Advances in physical science and computer science is now in the realm of usability studies and market research. It is no longer iconoclastic in nature, fundamental world views are no longer turned over by breakthroughs in physics. We will probably never return to the rapid and fundamental advances in the golden era of the late 19th century and the early 20th century. The physical sciences are a part of the establishment. Einstein is an icon, and we use quantum physics when we try to understand the world. If you observe two connected butterflies causing a storm a cat will die while staying alive, therefore if something is sufficiently garbled it is scientifically proven.

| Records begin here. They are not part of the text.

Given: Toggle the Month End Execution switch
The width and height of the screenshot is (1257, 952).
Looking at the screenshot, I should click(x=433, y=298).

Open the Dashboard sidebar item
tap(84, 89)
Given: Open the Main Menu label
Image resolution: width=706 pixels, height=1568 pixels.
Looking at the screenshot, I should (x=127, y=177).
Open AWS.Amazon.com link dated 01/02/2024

Biology on the other hand is upsetting. Christians largely in USA and Muslims largely outside of USA are rallying against Darwin, in a truly impressive display of rear-guard action. What other scientific theory of that venerable age can still muster the troops this way? But it isn’t just the implicit threat to creation myths that gets us going. Genetic engineering, cloning, stem cell research… You name it, we protest against it.

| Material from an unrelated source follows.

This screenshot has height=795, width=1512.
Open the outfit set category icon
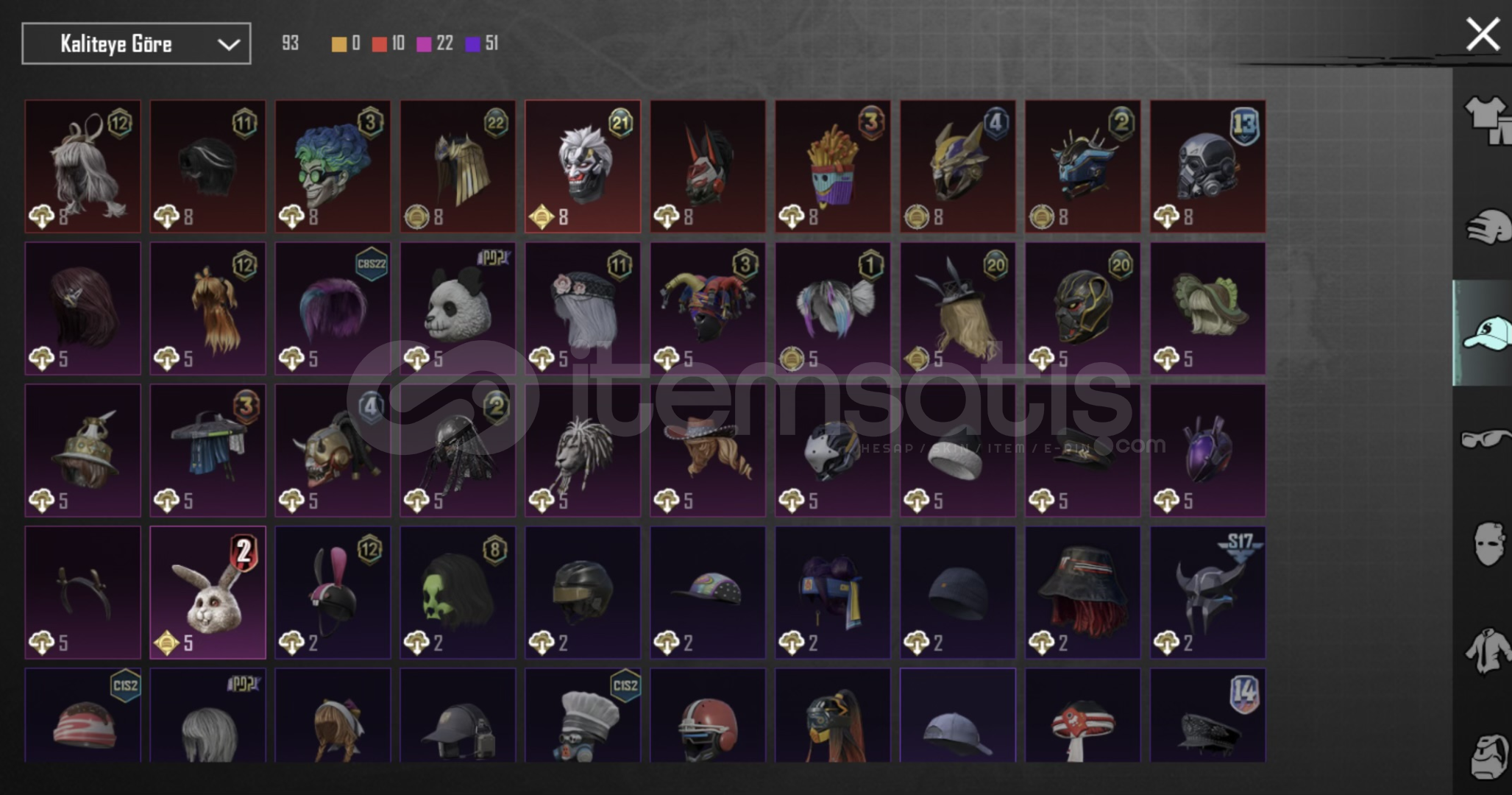pyautogui.click(x=1488, y=121)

Back to the big questions and the long forecasts. With some exceptions we were relieved of the hyperbole. Fifty years is not a long time, half a lifetime or thereabout. The world in the 1950s was very different in flavour to ours, but it wasn’t truly alien. The world in 2050 won’t be either. The forecasts in physics were largely completist in nature, reminiscent of card collectors, “if we just got these two missing cards we’re complete”. Based on past experience we will learn more if this completition project fails, but in any case an uninspiring outlook for us non-collectors.

I am much more enthralled that we are well on our way to discovering our past. Thanks to the invention of writing we have known tales from the past for quite many generations now, but what about the unwritten stories? Fossils may be among the oldest things around, but they have been new to us. As Andrew Knoll noted, most of the the artifacts of life and civilization remain in the ground undiscovered, but fifty years from now most will have been found. Non-intrusive survey methods will cover all the land mass as well as the seas. Digging for artifacts and fossils will not be the only way of inquiry. From the human genome project of the last decade, the neandertal genome project is well on its way. We are set to discover not only who we are but how we got to be, much of it from archelogical evidence in living genes in addition to communing with the recent dead.

Applied biology is provocative enough. But when it really goes home to ourselves it will be hard to ignore. Several of the articles touched the fleeting worry that when science has disposed of free will the way it did to phlogiston or the aether, what would prevent us from doing harm as it isn’t our fault anyway?

This is reminiscent of when 18th and 19th century science gutted God good, the raised concern was how a society could survive and prosper without the fear of God to scare people into subordination. As you know we still turned out pretty allright. Demystifying our own behaviour will not make us into irresponsible people even though in a deeper sense we aren’t responsible for ourselves. Put the other way around proving the illusory existence of self would not turn previously selfish people any more selfless. I may not exist but I still want that car.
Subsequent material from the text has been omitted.